Che il campione scandinavo abbia contagiato lo spogliatoio milanista con temperamento e voglia di vincere è assodato, così come altrettanto palese è l’attaccamento della squadra nei suoi confronti, perché tanto in campo quanto fuori i calciatori rossoneri pendono dalle sue labbra, cercano di prendere spunto dai suoi modi di fare e di essere, per non parlare dei tifosi, letteralmente rinati dopo il ritorno di Ibrahimovic e nuovamente orgogliosi di poter annoverare ancora tra le fila della squadra un fuoriclasse di quel calibro. Per quanto, però? Il contratto parla chiaro: 6 mesi e rinnovo automatico per altri 12 in caso di quarto posto e in ogni caso dopo aver valutato e discusso ogni aspetto.

Previsioni

A dirla tutta, non è affatto scontato che Ibrahimovic sia ai nastri di partenza anche per la stagione 2020-2021 ed alcuni indizi, messi insieme, spaventano l’intero popolo milanista.
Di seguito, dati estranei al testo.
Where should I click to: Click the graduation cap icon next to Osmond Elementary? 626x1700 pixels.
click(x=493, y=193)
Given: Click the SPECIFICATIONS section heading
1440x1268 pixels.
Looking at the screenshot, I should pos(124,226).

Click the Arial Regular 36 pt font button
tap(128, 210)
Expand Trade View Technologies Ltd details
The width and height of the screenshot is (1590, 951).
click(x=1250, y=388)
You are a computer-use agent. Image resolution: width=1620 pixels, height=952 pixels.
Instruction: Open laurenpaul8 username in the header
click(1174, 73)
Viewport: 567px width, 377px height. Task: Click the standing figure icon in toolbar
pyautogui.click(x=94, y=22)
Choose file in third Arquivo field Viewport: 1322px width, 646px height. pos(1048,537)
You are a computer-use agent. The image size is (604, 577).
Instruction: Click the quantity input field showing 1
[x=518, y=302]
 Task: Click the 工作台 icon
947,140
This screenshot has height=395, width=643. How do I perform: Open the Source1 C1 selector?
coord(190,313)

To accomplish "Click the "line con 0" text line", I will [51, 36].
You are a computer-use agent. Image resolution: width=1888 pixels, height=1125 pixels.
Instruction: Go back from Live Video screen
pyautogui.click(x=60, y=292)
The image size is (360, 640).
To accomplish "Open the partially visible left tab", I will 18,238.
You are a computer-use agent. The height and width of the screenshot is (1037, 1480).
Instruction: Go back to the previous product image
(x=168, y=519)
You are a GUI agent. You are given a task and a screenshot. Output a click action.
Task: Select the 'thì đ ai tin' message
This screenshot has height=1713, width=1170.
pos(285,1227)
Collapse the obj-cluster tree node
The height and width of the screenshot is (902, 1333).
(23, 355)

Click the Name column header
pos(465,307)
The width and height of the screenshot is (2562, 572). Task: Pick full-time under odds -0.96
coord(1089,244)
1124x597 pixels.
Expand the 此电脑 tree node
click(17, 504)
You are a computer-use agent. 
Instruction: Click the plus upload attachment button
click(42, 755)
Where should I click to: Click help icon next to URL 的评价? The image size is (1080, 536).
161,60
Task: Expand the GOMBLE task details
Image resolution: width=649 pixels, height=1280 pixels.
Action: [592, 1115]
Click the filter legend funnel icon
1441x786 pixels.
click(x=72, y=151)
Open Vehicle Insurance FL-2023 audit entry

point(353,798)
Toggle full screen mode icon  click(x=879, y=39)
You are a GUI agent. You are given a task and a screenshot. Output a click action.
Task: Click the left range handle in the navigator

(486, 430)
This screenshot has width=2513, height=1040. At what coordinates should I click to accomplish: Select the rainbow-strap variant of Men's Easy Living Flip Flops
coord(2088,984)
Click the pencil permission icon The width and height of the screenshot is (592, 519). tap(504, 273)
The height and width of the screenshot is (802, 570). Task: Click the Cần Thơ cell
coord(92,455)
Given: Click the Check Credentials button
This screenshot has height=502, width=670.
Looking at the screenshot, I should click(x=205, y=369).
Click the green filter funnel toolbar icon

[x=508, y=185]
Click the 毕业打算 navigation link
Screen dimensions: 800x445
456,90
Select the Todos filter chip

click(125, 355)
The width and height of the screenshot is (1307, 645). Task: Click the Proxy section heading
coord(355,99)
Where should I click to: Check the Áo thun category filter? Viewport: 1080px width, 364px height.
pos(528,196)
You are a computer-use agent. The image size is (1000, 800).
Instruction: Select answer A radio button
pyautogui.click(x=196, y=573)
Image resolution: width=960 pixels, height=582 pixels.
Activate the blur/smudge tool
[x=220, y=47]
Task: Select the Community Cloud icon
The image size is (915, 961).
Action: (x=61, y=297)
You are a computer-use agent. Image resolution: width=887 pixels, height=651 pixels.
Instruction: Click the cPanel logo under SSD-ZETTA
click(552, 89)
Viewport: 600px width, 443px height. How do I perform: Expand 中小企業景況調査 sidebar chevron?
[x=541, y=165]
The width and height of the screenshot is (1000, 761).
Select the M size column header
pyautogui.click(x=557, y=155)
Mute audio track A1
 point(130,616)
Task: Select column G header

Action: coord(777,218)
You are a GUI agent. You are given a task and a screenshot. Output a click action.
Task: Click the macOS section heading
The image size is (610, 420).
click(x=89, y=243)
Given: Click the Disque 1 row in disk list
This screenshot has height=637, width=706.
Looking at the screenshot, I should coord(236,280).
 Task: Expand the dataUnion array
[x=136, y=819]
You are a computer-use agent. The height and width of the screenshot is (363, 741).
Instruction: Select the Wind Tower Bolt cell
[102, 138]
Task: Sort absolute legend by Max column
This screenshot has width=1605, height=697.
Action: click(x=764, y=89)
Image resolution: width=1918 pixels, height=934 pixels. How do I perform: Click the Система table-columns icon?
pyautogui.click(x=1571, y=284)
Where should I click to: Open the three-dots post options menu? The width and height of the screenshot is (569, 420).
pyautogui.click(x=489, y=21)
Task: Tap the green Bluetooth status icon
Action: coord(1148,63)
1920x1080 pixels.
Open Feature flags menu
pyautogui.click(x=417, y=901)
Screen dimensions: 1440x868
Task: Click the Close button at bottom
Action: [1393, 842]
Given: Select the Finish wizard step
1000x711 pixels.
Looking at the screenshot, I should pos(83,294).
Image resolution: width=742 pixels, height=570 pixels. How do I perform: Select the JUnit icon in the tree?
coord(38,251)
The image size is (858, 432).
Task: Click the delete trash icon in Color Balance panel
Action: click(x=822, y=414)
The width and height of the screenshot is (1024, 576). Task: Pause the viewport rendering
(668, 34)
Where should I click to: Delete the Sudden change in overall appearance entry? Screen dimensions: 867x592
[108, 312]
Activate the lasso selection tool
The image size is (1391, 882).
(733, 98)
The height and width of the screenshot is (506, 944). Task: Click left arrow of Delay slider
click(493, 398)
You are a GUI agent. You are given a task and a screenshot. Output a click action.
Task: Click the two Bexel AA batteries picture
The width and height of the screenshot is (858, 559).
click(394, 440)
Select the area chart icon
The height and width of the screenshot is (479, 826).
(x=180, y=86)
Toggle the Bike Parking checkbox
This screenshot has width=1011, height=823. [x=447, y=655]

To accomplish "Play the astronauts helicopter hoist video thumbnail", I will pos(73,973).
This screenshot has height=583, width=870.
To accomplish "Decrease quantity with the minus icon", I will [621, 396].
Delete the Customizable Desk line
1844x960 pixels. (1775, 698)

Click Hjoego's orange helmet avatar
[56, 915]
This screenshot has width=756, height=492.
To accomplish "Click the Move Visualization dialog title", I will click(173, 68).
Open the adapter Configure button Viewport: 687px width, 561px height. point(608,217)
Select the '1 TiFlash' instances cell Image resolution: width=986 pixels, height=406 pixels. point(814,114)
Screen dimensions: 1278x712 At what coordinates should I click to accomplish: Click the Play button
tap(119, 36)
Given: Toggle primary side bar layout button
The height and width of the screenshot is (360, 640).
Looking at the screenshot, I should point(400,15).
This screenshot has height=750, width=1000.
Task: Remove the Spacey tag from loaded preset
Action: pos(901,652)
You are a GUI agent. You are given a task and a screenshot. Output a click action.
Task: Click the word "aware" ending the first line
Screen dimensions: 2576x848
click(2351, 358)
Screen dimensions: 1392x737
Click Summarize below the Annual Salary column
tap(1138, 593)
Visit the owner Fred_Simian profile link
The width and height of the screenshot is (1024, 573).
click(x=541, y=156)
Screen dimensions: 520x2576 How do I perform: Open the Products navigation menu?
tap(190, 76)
Intanto le parole di Mino Raiola il giorno dopo l’ufficializzazione del ritorno dello svedese a Milano: “Questi 6 mesi saranno come l’ultima tournée dei Queen”, 6 mesi, si noti bene; e poi ecco lo stesso calciatore dopo la rete del 2-0 a Cagliari lo scorso 11 gennaio: “Rinnovo? Difficile, magari se riusciamo a vincere il campionato”. Segnali che, uniti alle valutazioni del centravanti sulla propria tenuta fisica, sulle ambizioni della squadra e sulla qualificazione o meno dei rossoneri alle prossime coppe europee, lasciano pensare come quel prolungamento sia tutt’altro che certo e che il rischio che la nuova storia d’amore fra Ibrahimovic ed il Milan si possa chiudere all’indomani dell’ultima giornata di campionato non è ipotesi così lontana.

Timori

Che la punta milanista non fosse eterna, il pubblico rossonero lo sapeva sin da subito, ma la verve e l’entusiasmo riportato a Milano da Ibrahimovic infondono nel cuore dei tifosi la paura che se tutto dovesse finire in pochi mesi la beffa sarebbe doppia: non vedere più il campione scandinavo in campo e ripiombare in quella mediocrità che ha contraddistinto il Milan nelle lunghe e tormentate stagioni senza di lui. Ecco, che società e dirigenza siano preparate: l’eventualità che Ibra dica addio a giugno esiste, sarà pure dura da accettare, ma sarebbe nella logica di un atleta che il prossimo 3 ottobre compirà 39 anni; agli stati generali rossoneri il compito (a giugno 2020 o al più tardi un anno dopo) di tenere alto morale e valore tecnico di una squadra ancora convalescente e a cui non si può togliere il medico nel bel mezzo della terapia di recupero.